Limon I, Coupry I, Lanier S M, Parini A
Centre National de la Recherche Scientifique URA 1482, Faculté de Médecine Necker-Enfants Malades, Paris, France.
J Biol Chem. 1992 Oct 25;267(30):21645-9.
The imidazoline-guanidinium receptive site (IGRS) is a membrane-bound protein that may mediate some of the pharmacological effects of imidazoline and guanidinium compounds. The structure and functionality of this protein are unknown but, in addition to its location at the plasma membrane, it is found in high density in the outer membrane of mitochondria (Tesson, F., Prip-Buus, C., Lemoine, A., Pegorier, J.-P., and Parini, A. (1991) J. Biol. Chem. 266, 155-160). Using a two-step procedure, we report the purification of mitochondrial IGRS from rabbit kidney to the apparent homogeneity. After solubilization of mitochondrial membranes with digitonin, an apparently homogeneous IGRS preparation was obtained by two sequential purification steps, chromatofocusing and hydroxylapatite-agarose chromatography. One- and two-dimensional sodium dodecyl sulfate-polyacrylamide gel electrophoresis analysis of the purified preparation after silver staining or radioiodination indicated that IGRS binding subunit was purified at the apparent homogeneity since a single band (M(r) approximately 60,000) was observed. IGRS behaves as an acidic protein (pI 5.5) whose binding activity is regulated by H+ concentration near a physiological pH of 7.4. The ability to achieve rapid purification of IGRS should facilitate efforts to define molecular properties and functionality of this protein.

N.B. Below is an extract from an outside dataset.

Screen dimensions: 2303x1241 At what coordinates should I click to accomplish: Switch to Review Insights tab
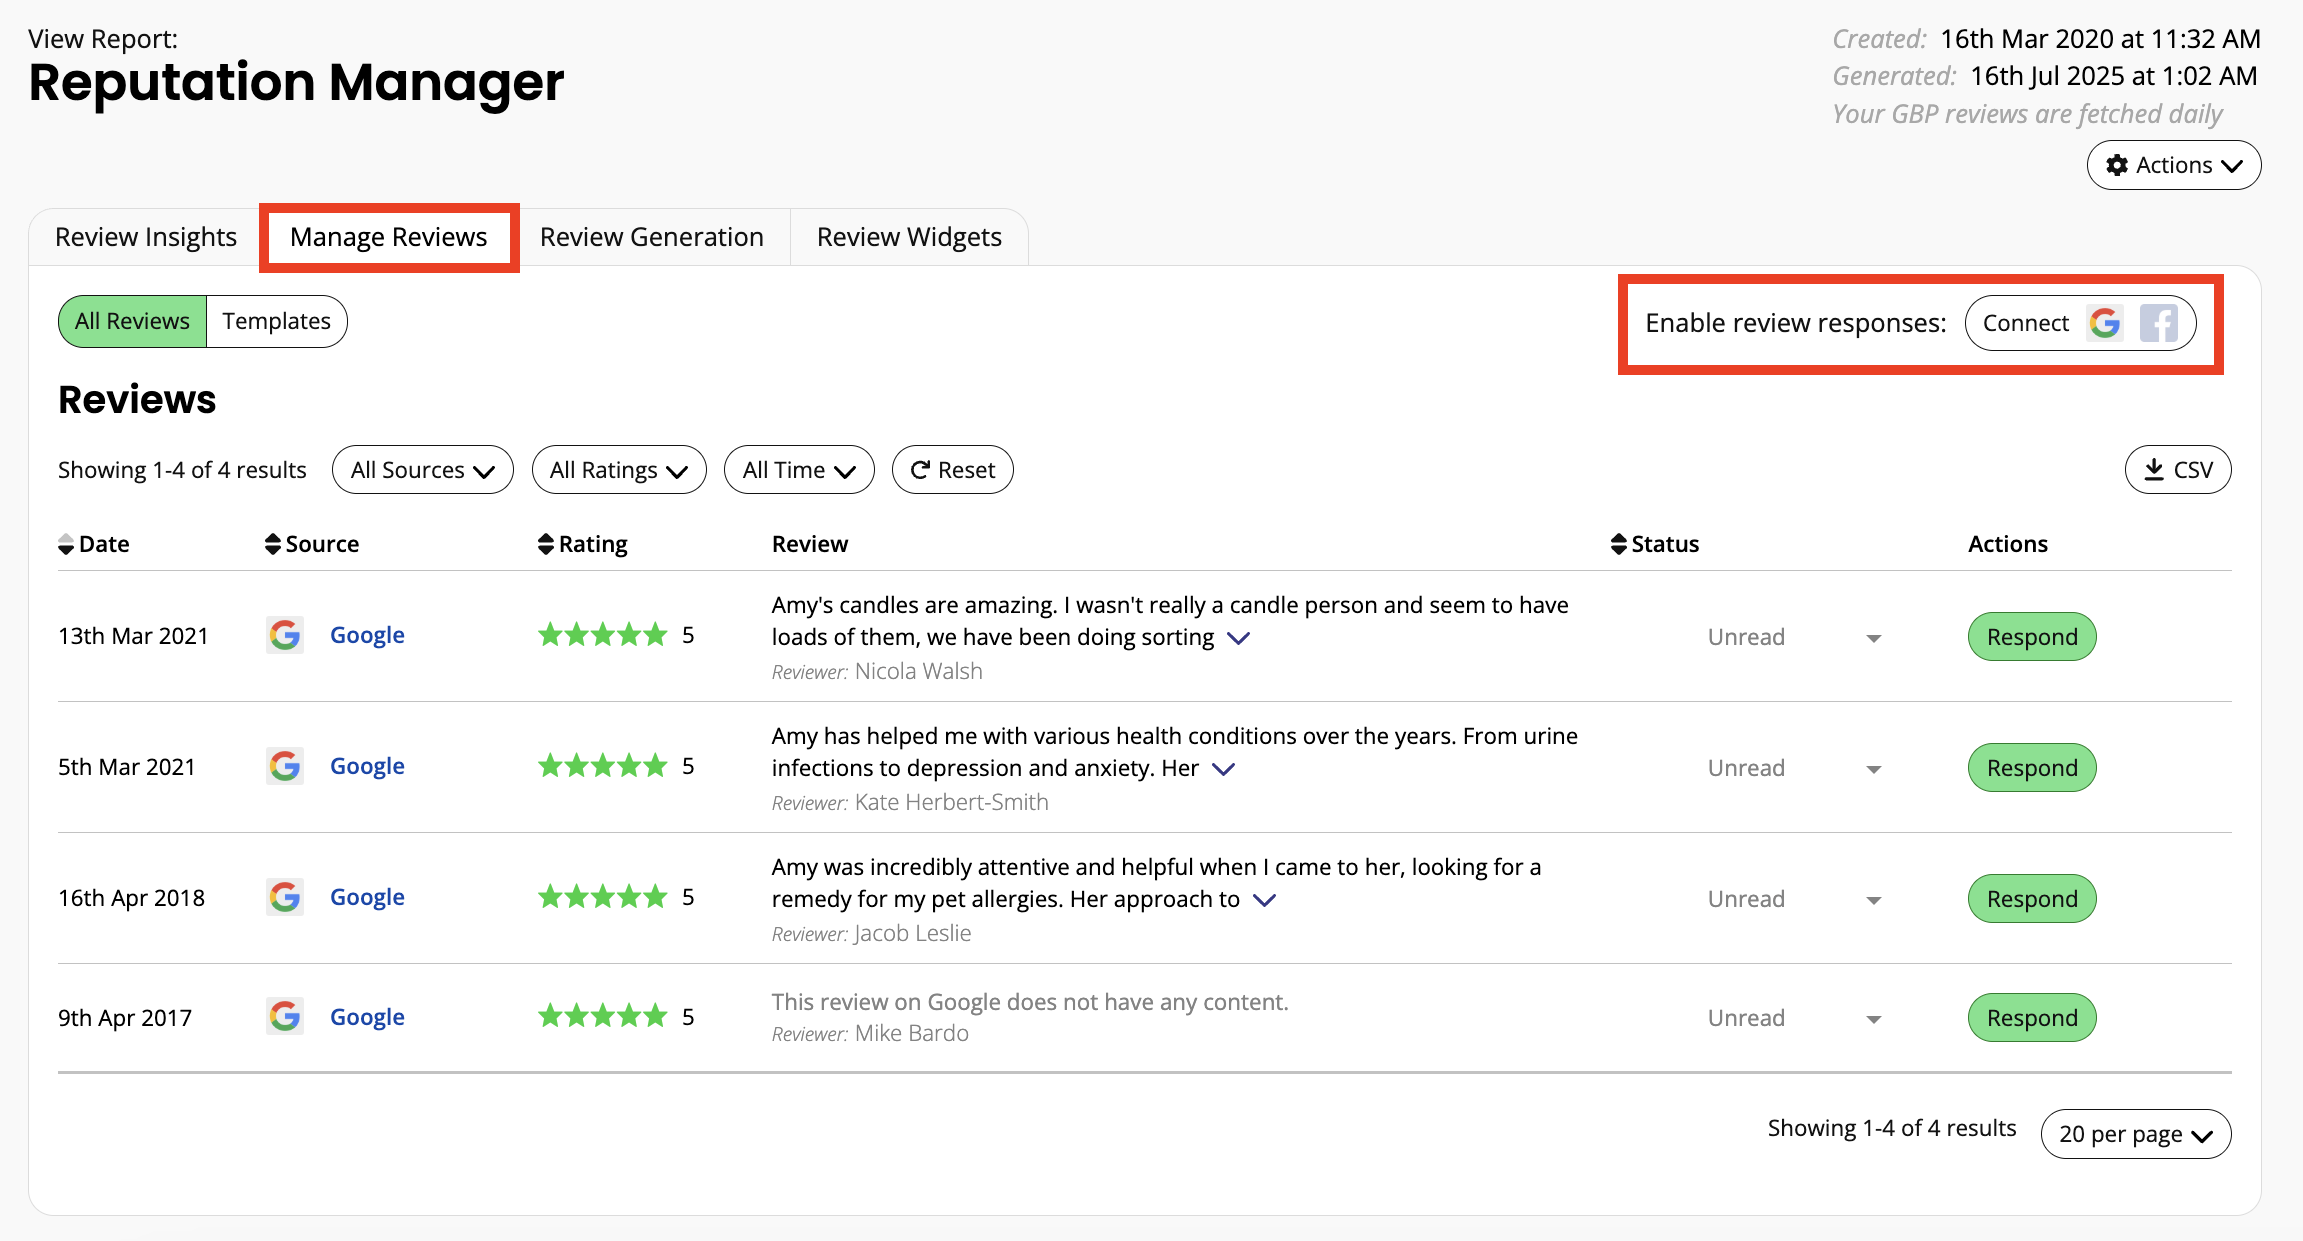click(x=146, y=237)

咪唑啉 - 胍基受体位点(IGRS)是一种膜结合蛋白,可能介导咪唑啉和胍基化合物的一些药理作用。该蛋白的结构和功能尚不清楚,但除了位于质膜外,还在线粒体外膜中高浓度存在(Tesson, F., Prip-Buus, C., Lemoine, A., Pegorier, J.-P., and Parini, A. (1991) J. Biol. Chem. 266, 155 - 160)。我们采用两步法报道了从兔肾中纯化线粒体IGRS至表观均一性。用洋地黄皂苷溶解线粒体膜后,通过连续的两步纯化步骤,即色谱聚焦和羟基磷灰石 - 琼脂糖色谱法,获得了表观均一的IGRS制剂。对纯化制剂进行银染或放射性碘化后的一维和二维十二烷基硫酸钠 - 聚丙烯酰胺凝胶电泳分析表明,IGRS结合亚基已纯化至表观均一性,因为只观察到一条带(相对分子质量约为60,000)。IGRS表现为一种酸性蛋白(pI 5.5),其结合活性在生理pH 7.4附近受H⁺浓度调节。能够快速纯化IGRS应有助于确定该蛋白的分子特性和功能。